[Exercise prompt] Locate every line below that contains the word "agent" and copy it.

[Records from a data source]
==========

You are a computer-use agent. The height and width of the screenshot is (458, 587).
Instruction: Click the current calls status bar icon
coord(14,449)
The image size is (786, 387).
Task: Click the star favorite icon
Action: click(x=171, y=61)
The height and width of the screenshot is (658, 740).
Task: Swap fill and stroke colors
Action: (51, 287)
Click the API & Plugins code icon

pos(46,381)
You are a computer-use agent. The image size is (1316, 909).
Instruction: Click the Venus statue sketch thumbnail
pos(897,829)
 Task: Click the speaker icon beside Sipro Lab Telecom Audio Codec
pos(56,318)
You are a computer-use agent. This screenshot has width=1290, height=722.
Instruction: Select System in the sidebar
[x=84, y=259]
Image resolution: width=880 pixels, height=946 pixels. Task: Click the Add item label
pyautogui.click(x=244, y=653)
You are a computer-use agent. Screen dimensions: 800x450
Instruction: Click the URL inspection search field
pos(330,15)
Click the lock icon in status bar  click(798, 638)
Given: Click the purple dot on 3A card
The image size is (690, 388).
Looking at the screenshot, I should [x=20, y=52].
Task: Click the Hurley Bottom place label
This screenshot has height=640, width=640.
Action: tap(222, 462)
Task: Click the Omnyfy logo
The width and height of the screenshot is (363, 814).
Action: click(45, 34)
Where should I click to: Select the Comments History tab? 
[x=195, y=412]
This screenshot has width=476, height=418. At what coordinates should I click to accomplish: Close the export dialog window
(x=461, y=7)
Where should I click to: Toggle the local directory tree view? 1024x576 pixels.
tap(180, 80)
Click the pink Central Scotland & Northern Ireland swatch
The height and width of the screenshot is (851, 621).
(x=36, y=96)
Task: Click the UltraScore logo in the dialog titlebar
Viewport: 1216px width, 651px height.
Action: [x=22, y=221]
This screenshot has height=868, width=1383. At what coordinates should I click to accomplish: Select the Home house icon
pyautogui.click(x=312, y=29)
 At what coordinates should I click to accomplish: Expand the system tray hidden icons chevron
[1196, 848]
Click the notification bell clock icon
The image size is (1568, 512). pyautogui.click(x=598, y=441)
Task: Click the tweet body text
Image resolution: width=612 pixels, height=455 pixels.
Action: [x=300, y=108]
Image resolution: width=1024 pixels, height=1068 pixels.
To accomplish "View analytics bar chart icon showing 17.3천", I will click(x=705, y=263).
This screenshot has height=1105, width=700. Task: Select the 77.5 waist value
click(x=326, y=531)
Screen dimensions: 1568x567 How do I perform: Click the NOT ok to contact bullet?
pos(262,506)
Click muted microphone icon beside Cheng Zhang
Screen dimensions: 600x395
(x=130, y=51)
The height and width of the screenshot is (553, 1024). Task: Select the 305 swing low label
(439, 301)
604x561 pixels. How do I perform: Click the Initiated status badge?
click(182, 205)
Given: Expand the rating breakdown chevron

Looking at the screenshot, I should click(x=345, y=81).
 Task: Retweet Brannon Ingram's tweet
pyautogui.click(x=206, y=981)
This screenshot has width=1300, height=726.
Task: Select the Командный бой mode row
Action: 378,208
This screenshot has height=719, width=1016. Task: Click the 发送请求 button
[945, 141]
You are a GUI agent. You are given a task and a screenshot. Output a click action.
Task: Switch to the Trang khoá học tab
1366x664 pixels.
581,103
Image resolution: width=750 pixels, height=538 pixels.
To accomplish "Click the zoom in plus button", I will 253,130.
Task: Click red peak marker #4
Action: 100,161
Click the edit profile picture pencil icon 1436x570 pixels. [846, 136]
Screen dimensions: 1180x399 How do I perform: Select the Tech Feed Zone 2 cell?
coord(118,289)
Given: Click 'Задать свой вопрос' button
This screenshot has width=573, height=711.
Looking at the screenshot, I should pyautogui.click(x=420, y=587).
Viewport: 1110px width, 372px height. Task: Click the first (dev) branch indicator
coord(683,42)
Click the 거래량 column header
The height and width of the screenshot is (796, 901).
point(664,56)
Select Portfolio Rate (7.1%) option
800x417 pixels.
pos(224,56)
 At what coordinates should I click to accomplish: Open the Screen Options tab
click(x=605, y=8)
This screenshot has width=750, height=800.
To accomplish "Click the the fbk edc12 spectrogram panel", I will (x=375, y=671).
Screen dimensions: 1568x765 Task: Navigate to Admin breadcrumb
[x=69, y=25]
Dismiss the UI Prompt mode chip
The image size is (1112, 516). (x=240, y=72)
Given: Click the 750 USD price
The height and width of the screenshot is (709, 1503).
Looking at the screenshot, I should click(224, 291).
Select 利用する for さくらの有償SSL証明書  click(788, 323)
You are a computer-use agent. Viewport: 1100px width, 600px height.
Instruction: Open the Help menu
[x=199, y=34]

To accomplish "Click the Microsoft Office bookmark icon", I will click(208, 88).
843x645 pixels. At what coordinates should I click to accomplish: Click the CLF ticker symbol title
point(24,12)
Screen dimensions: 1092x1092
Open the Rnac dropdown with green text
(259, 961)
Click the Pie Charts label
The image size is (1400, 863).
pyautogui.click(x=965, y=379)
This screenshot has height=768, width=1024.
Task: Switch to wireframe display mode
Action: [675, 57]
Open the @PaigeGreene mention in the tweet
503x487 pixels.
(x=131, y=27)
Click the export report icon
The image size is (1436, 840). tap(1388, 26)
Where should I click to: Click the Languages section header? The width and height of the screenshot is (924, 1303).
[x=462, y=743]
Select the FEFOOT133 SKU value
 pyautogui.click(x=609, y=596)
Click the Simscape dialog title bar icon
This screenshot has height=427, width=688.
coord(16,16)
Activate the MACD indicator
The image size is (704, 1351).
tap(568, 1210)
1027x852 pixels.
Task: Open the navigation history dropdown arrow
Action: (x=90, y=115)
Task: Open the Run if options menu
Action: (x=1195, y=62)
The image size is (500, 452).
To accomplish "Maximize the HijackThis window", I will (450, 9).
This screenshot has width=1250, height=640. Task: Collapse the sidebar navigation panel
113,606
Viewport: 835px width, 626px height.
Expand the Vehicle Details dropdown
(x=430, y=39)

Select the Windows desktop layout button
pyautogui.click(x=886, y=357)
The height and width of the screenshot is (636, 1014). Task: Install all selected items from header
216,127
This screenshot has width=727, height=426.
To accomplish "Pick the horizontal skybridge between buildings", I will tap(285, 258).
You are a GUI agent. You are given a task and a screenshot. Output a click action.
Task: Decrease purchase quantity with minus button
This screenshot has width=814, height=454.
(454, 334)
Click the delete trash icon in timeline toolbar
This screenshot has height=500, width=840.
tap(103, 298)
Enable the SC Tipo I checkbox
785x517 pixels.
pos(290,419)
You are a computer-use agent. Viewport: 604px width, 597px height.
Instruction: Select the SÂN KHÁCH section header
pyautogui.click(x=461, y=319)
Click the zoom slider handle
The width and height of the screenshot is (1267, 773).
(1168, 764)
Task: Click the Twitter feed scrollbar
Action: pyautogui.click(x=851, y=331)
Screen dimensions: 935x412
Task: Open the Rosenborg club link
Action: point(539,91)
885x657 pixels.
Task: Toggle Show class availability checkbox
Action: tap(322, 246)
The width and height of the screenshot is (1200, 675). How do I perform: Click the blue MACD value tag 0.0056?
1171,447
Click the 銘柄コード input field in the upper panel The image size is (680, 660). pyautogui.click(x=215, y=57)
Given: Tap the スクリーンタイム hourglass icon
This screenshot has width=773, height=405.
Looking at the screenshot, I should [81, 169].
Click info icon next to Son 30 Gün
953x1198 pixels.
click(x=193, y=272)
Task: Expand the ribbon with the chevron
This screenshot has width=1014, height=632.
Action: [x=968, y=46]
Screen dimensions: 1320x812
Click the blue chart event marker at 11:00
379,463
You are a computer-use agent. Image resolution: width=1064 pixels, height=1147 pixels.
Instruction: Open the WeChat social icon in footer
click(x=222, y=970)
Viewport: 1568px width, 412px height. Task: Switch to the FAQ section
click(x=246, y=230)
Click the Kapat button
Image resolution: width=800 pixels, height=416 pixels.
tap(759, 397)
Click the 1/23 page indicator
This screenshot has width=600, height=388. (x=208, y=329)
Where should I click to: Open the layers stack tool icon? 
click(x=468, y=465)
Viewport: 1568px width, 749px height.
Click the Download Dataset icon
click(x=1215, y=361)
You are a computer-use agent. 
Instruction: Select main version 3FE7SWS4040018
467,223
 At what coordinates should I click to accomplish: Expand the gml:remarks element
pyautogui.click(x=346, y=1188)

==========

[Your response]
You are a computer-use agent. The height and width of the screenshot is (458, 587).
You are a computer-use agent. The image size is (1316, 909).
You are a computer-use agent. This screenshot has width=1290, height=722.
You are a computer-use agent. Screen dimensions: 800x450
You are a GUI agent. You are given a task and a screenshot. Output a click action.
You are a computer-use agent. Viewport: 1100px width, 600px height.
You are a GUI agent. You are given a task and a screenshot. Output a click action.
You are a computer-use agent. Viewport: 604px width, 597px height.
You are a computer-use agent. Image resolution: width=1064 pixels, height=1147 pixels.
You are a computer-use agent. 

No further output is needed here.